The first day of classes set a great pace for the next two weeks, as students met their teachers and ploughed straight into the subject matter of their chosen courses. There was a fair amount of experimentation involved across the board―and particularly with new materials―as Engineering students were tasked with executing an egg drop from a second floor window, and Architecture students made a study of structure using marshmallows and dry pasta.
The new and unusual elements of the morning lessons found their counterparts in the more traditional subject matter on offer in the afternoon activity―a tour around the key historic and cultural sights of the city of Oxford. However, students were reminded that even buildings that look old and established to us now were once the untried brainchildren of thinkers and creators of former times.

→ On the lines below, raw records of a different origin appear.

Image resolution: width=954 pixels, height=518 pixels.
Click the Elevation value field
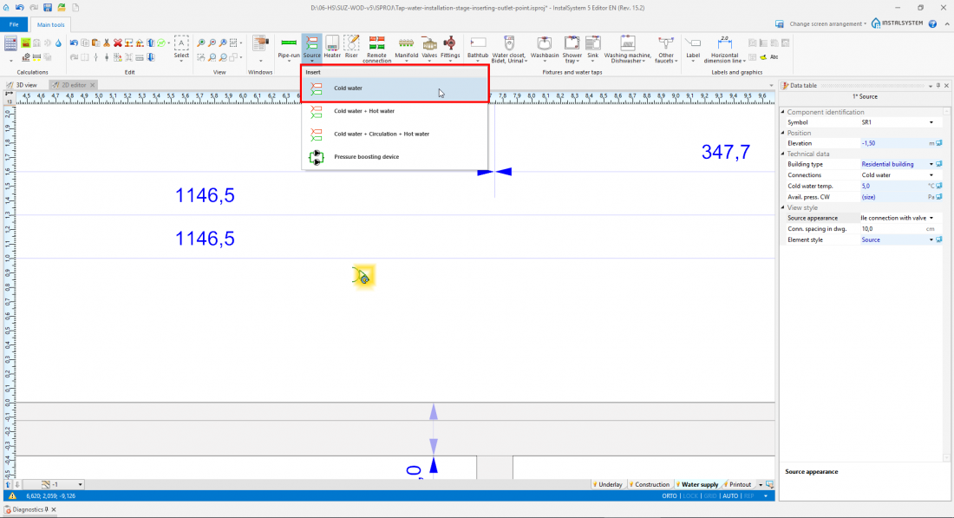pos(892,143)
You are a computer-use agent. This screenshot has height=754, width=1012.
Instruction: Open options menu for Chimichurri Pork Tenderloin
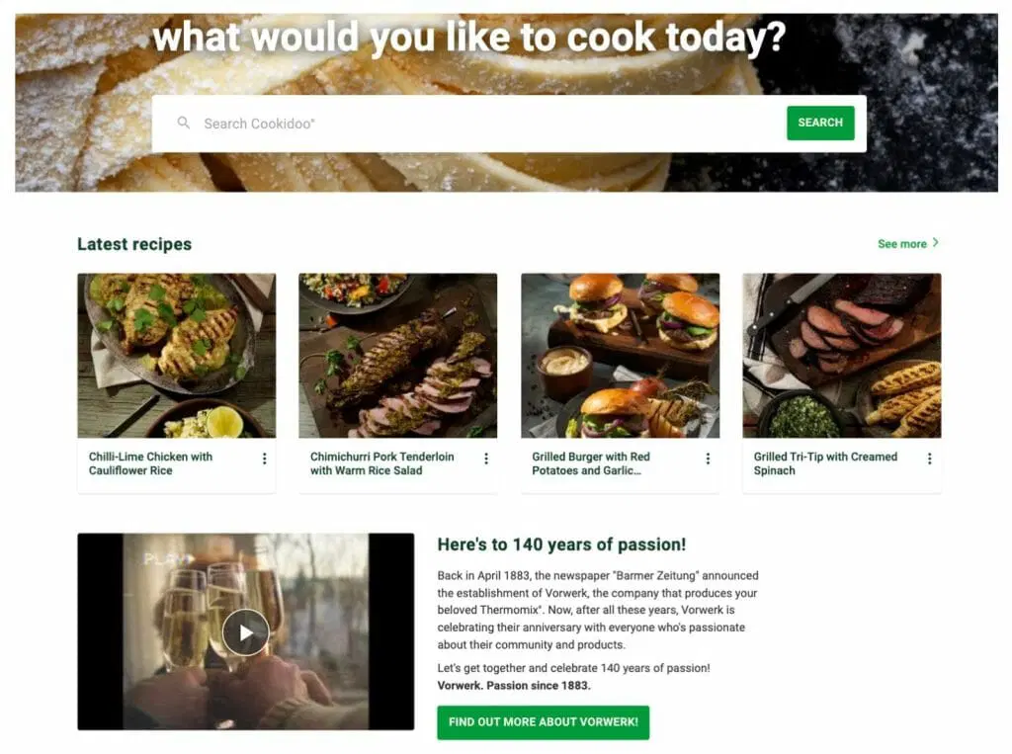pos(486,459)
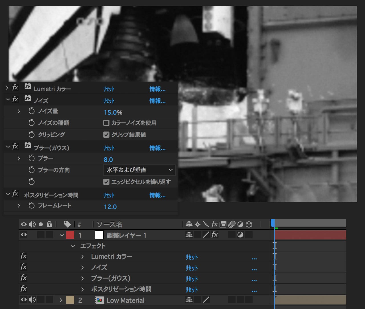
Task: Click the stopwatch icon for ノイズ量
Action: (32, 111)
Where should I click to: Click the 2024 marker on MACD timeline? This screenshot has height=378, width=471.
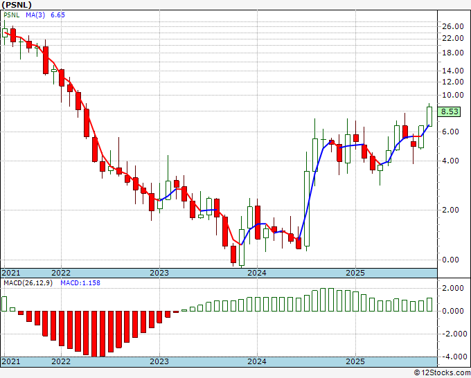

For example, Christopher Wren’s designs for the Sheldonian Theatre were scoffed at by his peers in the 17th century, who preferred the more conventional Gothic style. It is supposed that Wren’s design was based on the Roman Theatre of Marcellus, which, like any Mediterranean theatre of the first century BC, was built without a roof; Wren solved this problem not through the tried and tested route of the Gothic roof, but employed the ‘geometric flat floor’ of mathematician John Wallis, so that the ornate ceiling of the theatre supported the structure and cupola above it. Students were fascinated to hear about this inter-disciplinary innovation being brought to bear on the construction of a building that is, to so many of us, such a classic mainstay of the Oxford skyline.